**TEXTAUSZUG**
=====

Der Tagesspiegel titelt zu der Geschichte "#metoo-Vorwürfe gegen Rockstar", was nicht stimmt, denn die Vorwürfe beziehen sich auf konkrete Fälle von mutmaßlichem sexuellen Missbrauch, und nur am Rande auf das Wegschauen einer gesamten Branche – zwar tauchen in vielen Berichten auch immer wieder Zitate von Menschen und auf, die Wood angeblich ansahen, dass sie unglücklich mit Manson ist.

#metoo bezeichnet jedoch spezifisch den Missbrauch in systemischen Machtstrukturen, in denen das Opfer selbst dann keine Hilfe bekommt, wenn es danach fragt, oder in denen die Offenlegung jener Taten mit dem Karriereende beziehungsweise einem sozialen Suizid des Opfers einherginge. Das war bei Wood und Manson beides nicht der Fall. (Zur Ehrenrettung des Tagesspiegel-Artikels muss aber gesagt werden, dass #metoo tatsächlich nur im kleinen Übertitel vorkommt.)

Manson, egal ob schuldig oder nicht, ist jedenfalls jetzt schon in die vom Spiegel benannten "Abgründe" gestürzt, und wird nicht wieder herauskommen. Immerhin muss man (oder müssen potentiell Manson-spielende Radiosender) die eigene Moral in diesem Fall nicht mit der komplexen "Werk vs. Autor"-Diskussion quälen, und sich überlegen, ob man noch Marilyn Manson-Werke kaufen/spielen/runterladen darf, sollte er nach einem etwaigen Verfahren schuldig gesprochen werden: Die sind musikalisch glücklicherweise komplett überflüssig.


Altpapierkorb (... mit Demi Moores Hobby, Erkenntnisse bei Disney+ und dem designierten  Politkrimibestseller "Merkels letzte Wette")

+++ In vielen letzten Altpapieren, unter anderen gestern, ging es in Bezug auf eine WDR-Talkshow bereits um sprachliche Sensibilität. Hier ist noch ein ganz kleiner sprachsensibler Nachschlag zu einem anderen Thema: Die Faz schreibt in ihrer Rubrik "Neues von den Promis", dass Demi Moore nach einem

"Auftritt bei der Paris Fashion Week, bei der sie in der vergangenen Woche mit eingefallenen Wangen und ungewohnt gebogenen Lippen Operationsgerüchte schürte" sich "jetzt bei Instagram wieder mit vertrauten Gesichtszügen"

zeigte. Da kann man ja froh sein, dass jenes ominöse, von der FAZ somit als aktive Tätigkeit gebrandmarkte "Schüren von Operationsgerüchten" nicht zum Haupt-Hobby der 58jährigen geworden ist.

=====

**GEGEBENES MATERIAL**

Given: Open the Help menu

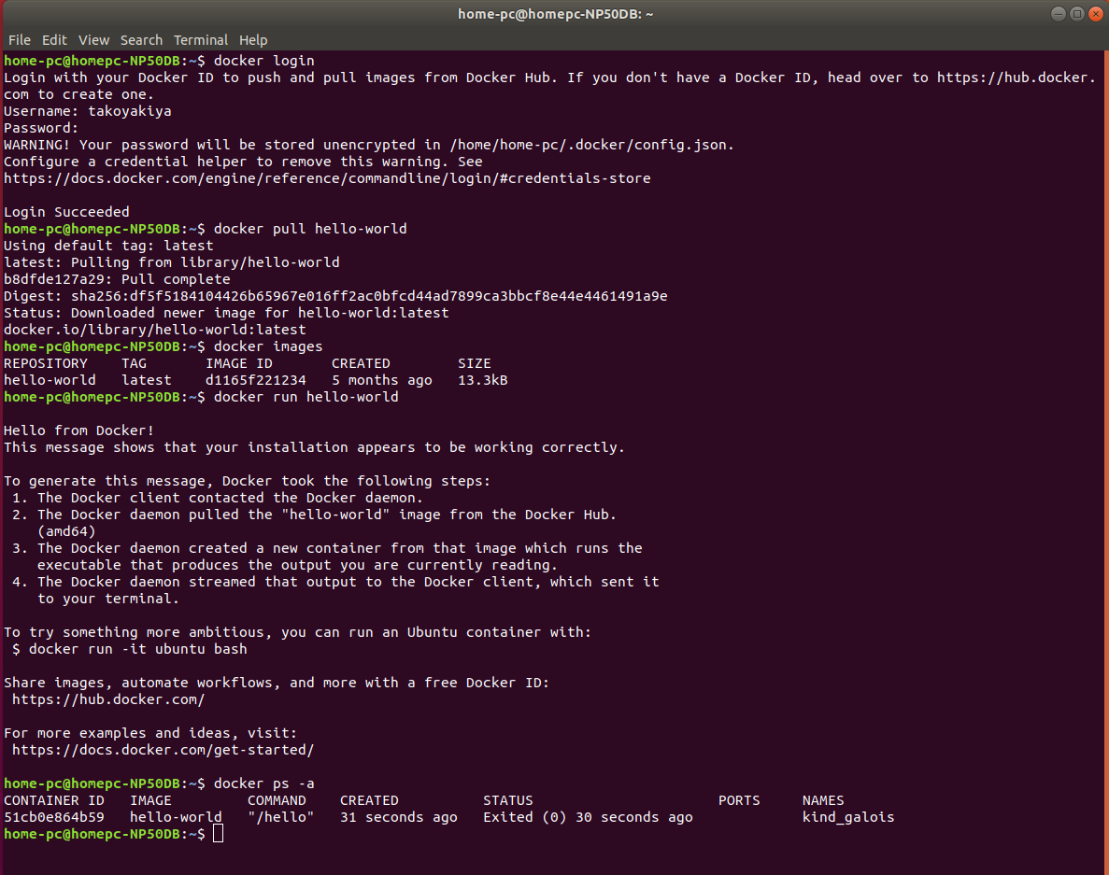Looking at the screenshot, I should coord(252,40).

=====

**AUFGABEN**
1 - Übersetze diesen Satz aus dem Textauszug ins Englische: „Das war bei Wood und Manson beides nicht der Fall.“
2 - Schreib aus dem Textauszug die Stelle zwischen „zeigte. Da kann“ und „58jährigen geworden ist.“ ab, beide eingeschlossen.

**LÖSUNGEN**
1 - Neither of these was the case with Wood and Manson.

2 -
zeigte. Da kann man ja froh sein, dass jenes ominöse, von der FAZ somit als aktive Tätigkeit gebrandmarkte "Schüren von Operationsgerüchten" nicht zum Haupt-Hobby der 58jährigen geworden ist.